> EXERCISE REQUIREMENTS
Only the lines below from the one that holds "410x369 pixels." through the one that holds "You are a computer-use" should appear in the answer, copied exactly, end lines included and pictures omitted.

> THE DATA
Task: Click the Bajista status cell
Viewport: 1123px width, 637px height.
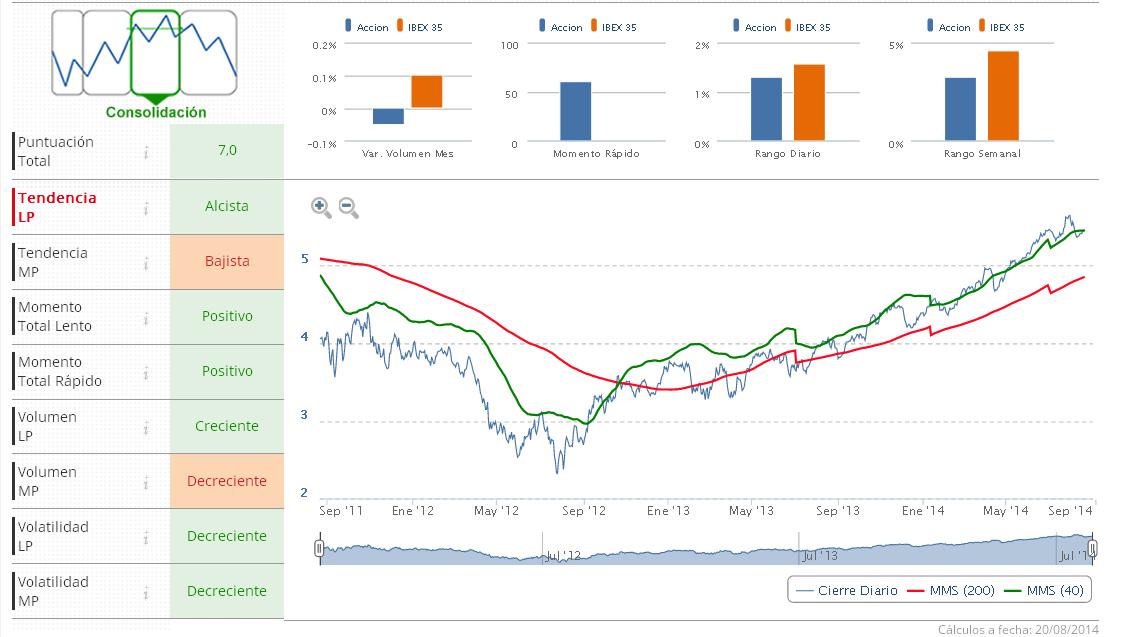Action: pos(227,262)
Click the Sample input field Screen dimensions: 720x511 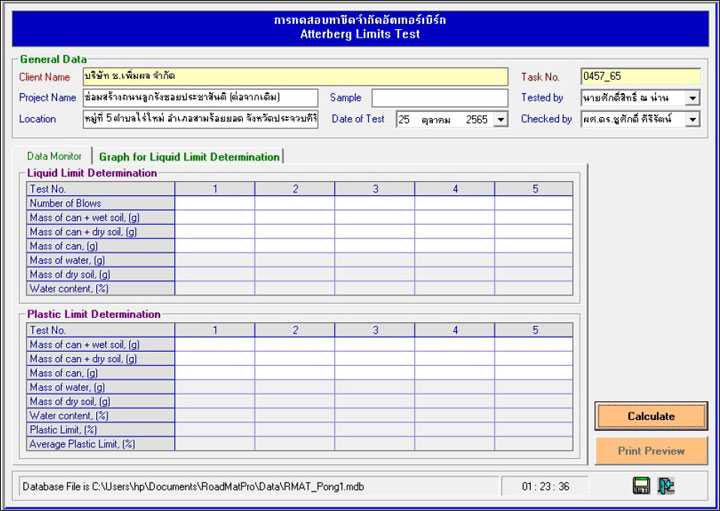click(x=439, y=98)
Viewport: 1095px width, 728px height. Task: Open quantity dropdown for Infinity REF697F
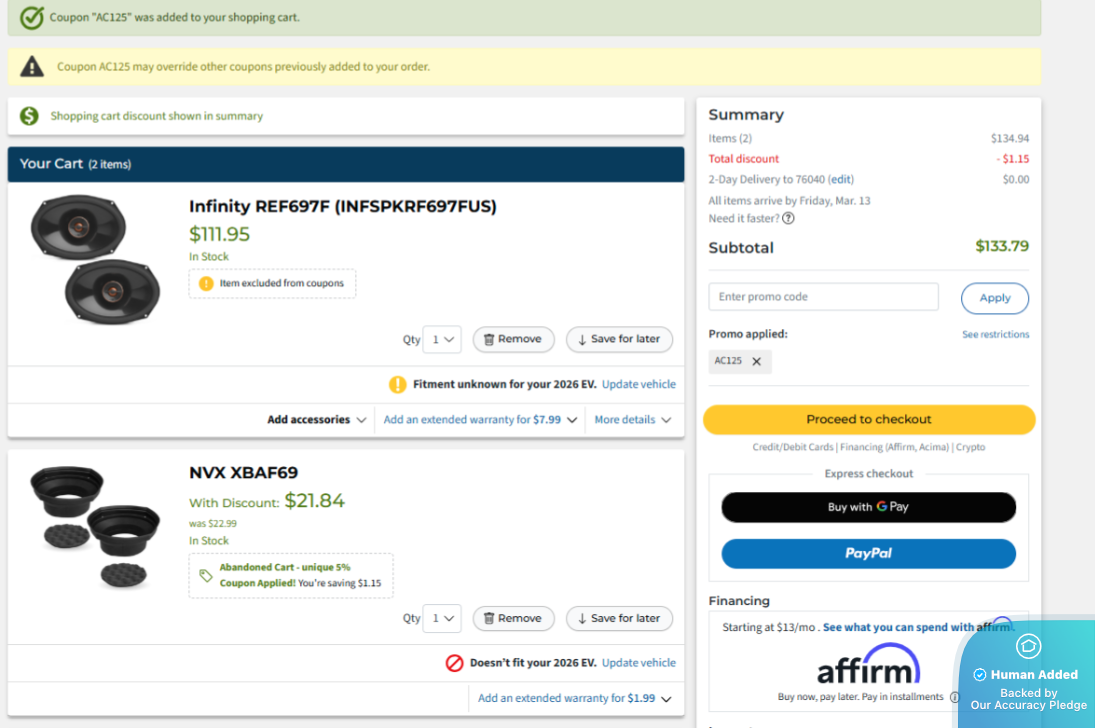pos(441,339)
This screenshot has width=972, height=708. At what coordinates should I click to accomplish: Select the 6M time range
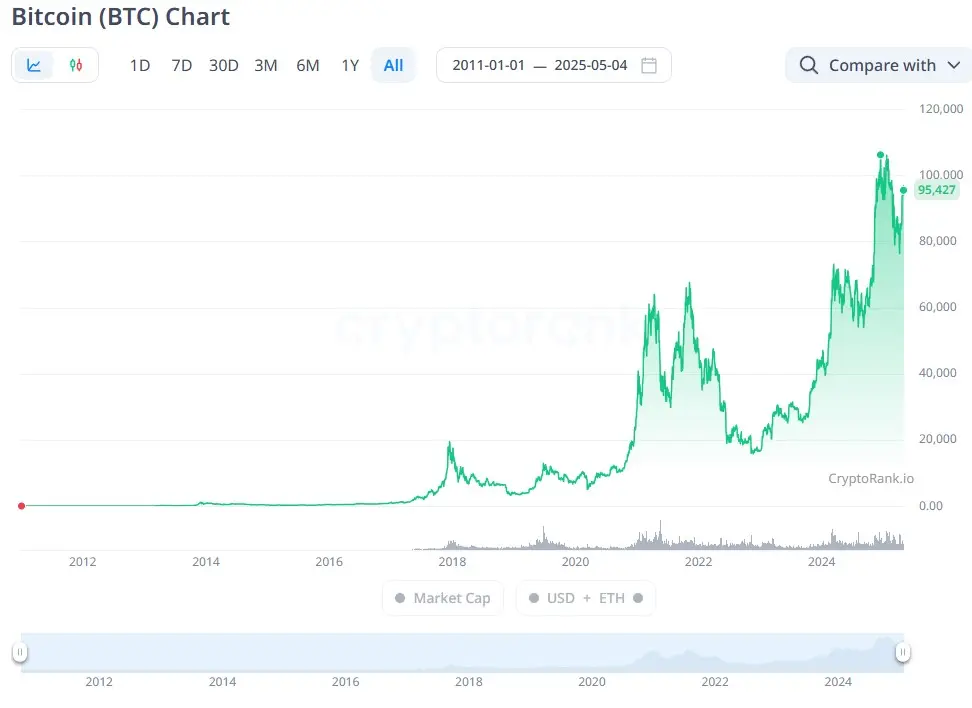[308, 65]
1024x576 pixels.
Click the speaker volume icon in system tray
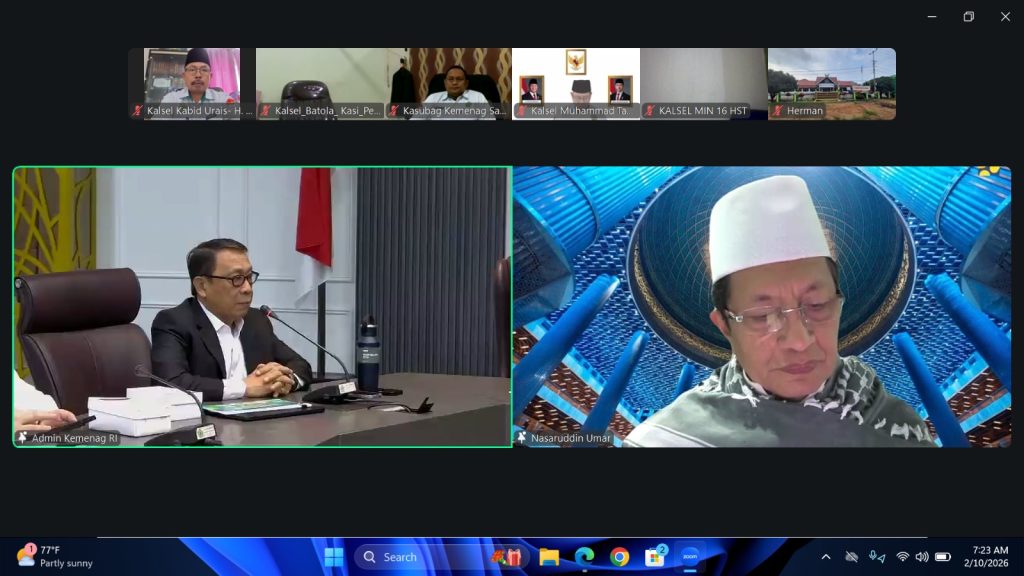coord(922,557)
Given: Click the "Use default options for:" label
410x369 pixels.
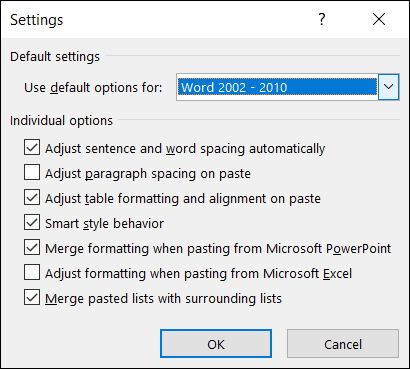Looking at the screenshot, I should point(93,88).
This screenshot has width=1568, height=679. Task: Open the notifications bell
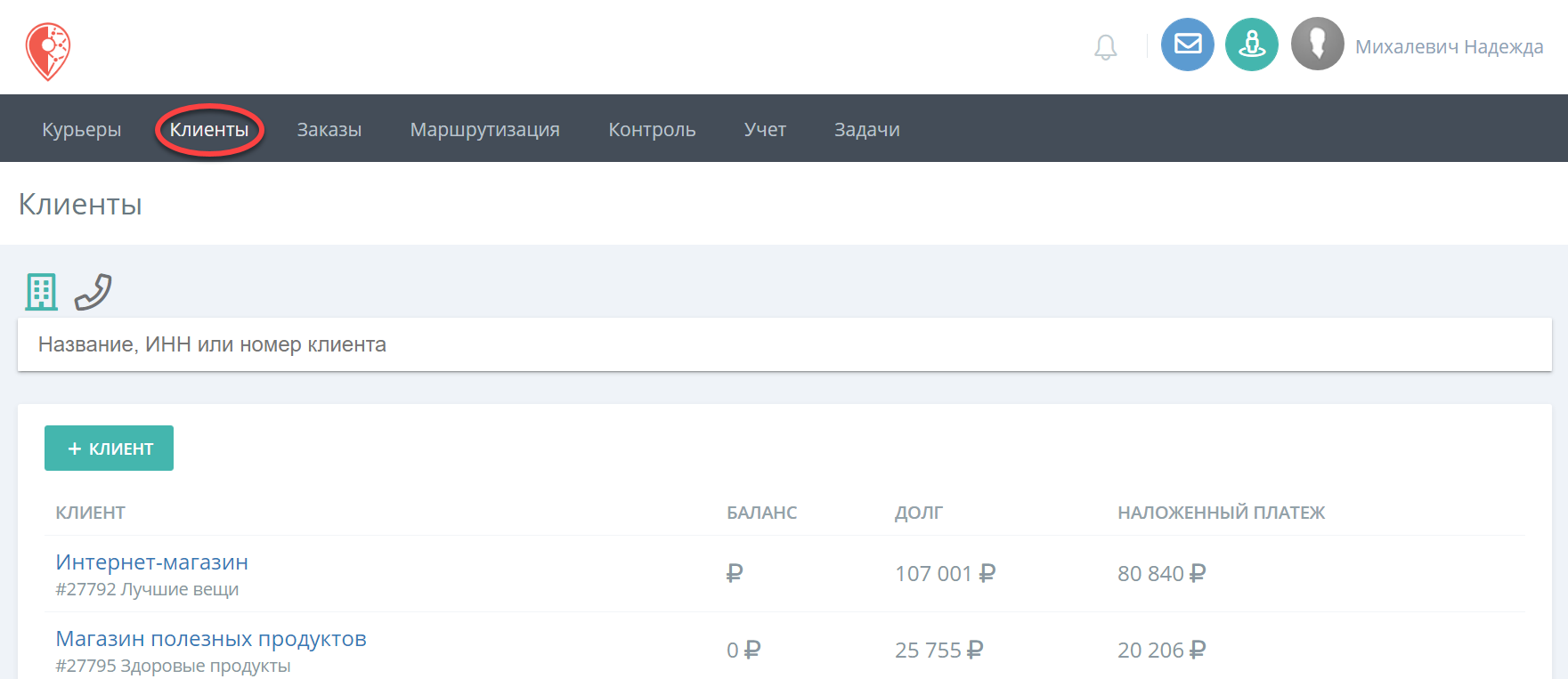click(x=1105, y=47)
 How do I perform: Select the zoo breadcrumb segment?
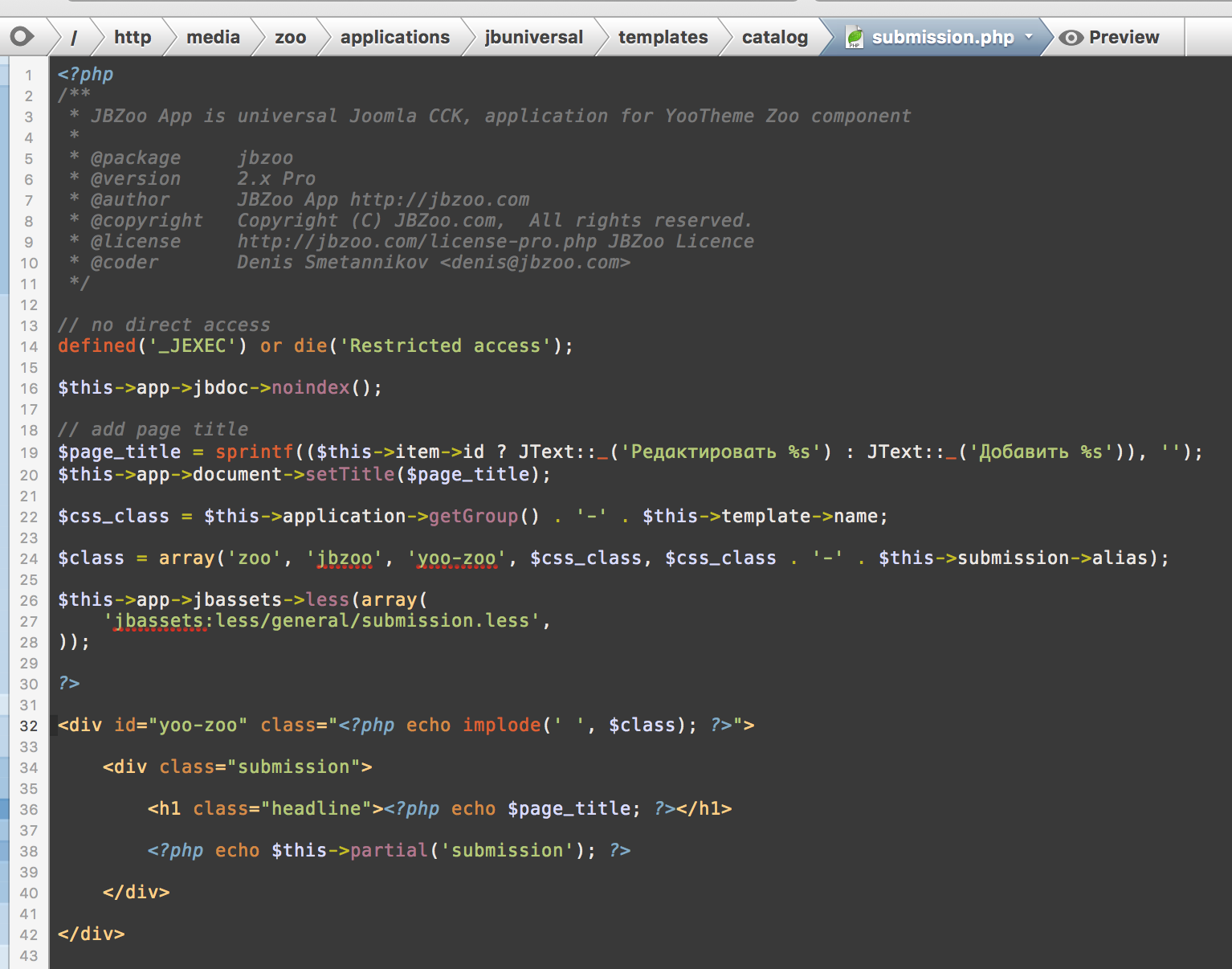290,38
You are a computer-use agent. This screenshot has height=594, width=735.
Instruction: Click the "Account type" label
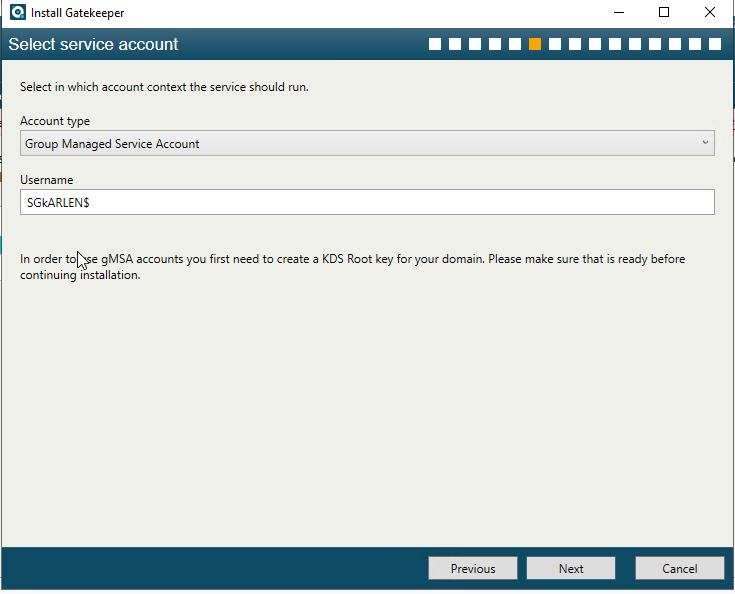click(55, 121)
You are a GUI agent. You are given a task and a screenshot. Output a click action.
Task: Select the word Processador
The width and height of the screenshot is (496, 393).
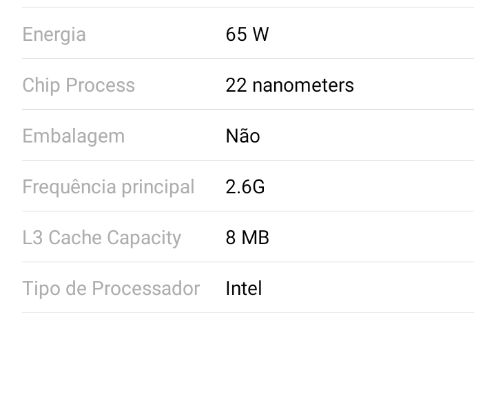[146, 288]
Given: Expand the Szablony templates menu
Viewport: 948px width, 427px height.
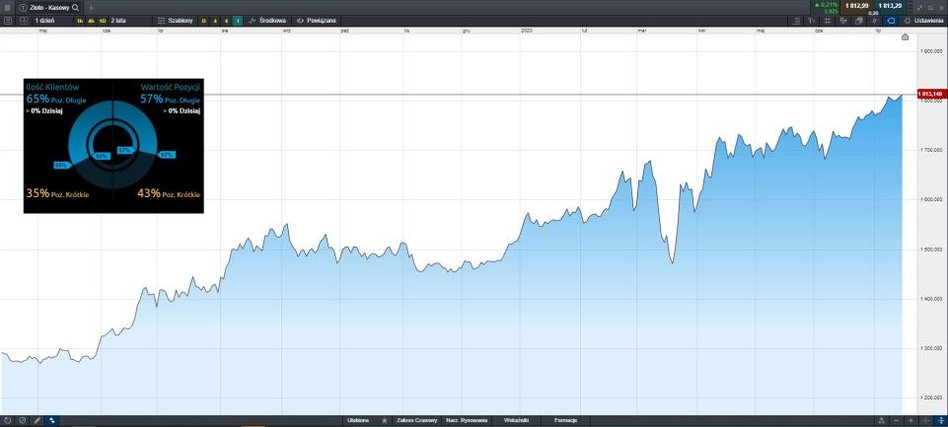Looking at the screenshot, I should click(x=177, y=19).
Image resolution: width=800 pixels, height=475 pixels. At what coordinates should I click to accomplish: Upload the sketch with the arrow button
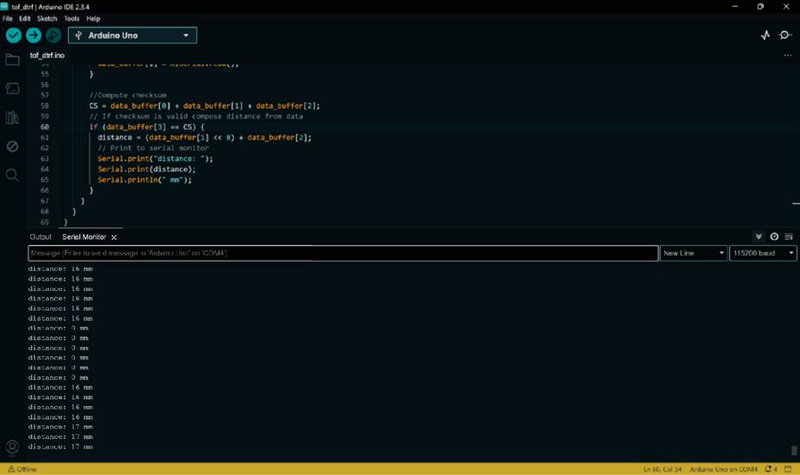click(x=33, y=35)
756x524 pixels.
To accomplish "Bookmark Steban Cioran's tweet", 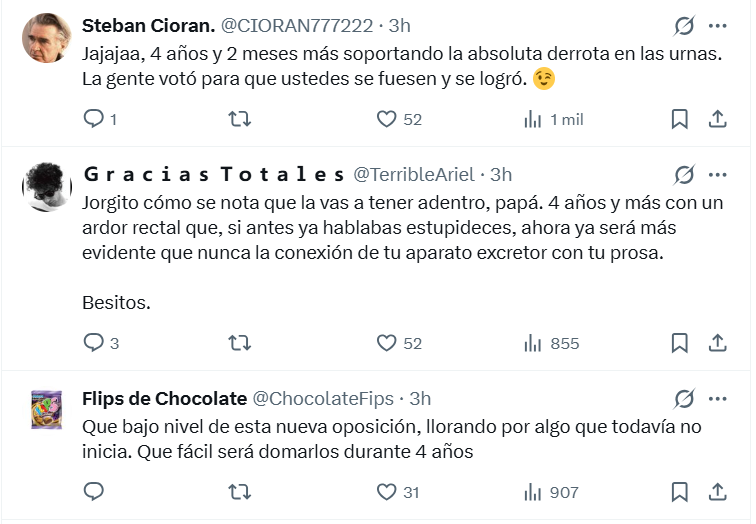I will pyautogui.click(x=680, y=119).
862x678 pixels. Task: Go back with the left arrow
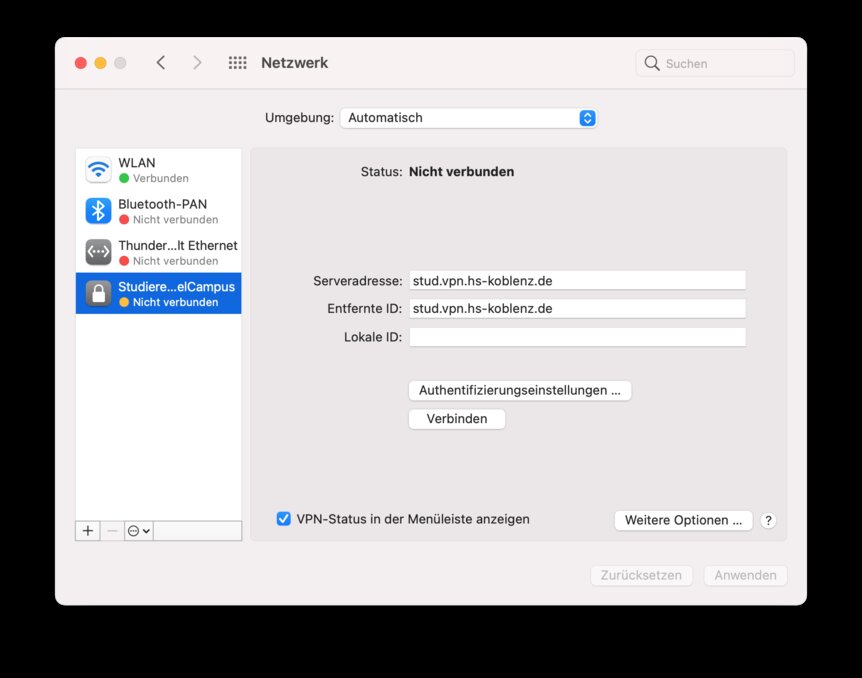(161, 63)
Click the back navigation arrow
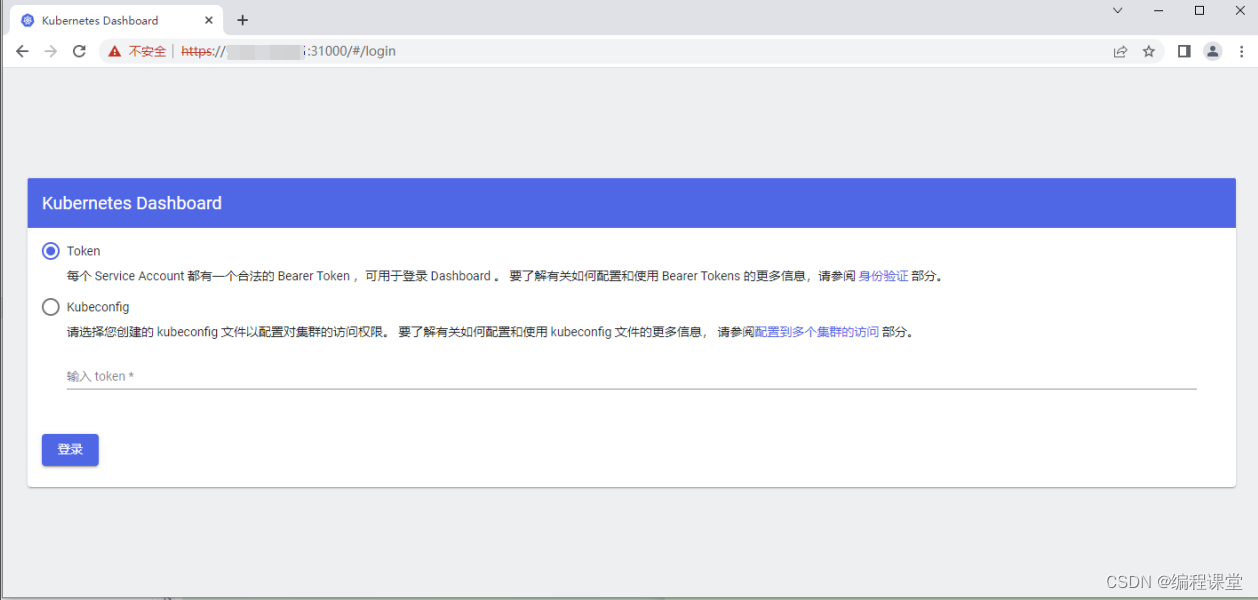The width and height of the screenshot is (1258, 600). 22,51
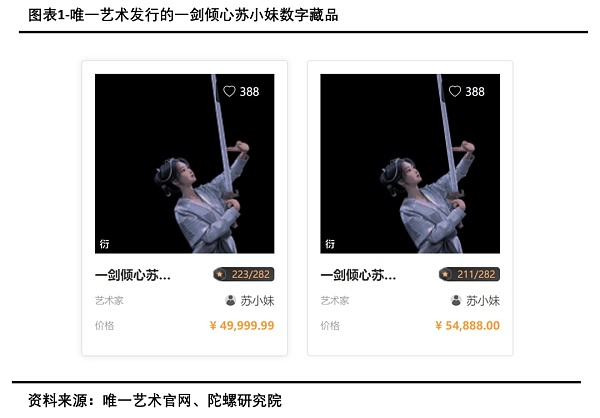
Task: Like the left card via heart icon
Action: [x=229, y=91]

> YOUR RESPONSE
410x369 pixels.
Looking at the screenshot, I should point(93,88).
This screenshot has width=1568, height=679. Task: Open the notifications bell
click(x=1105, y=47)
 How do I perform: Select the zoo breadcrumb segment?
290,38
You are a computer-use agent. This screenshot has height=594, width=735.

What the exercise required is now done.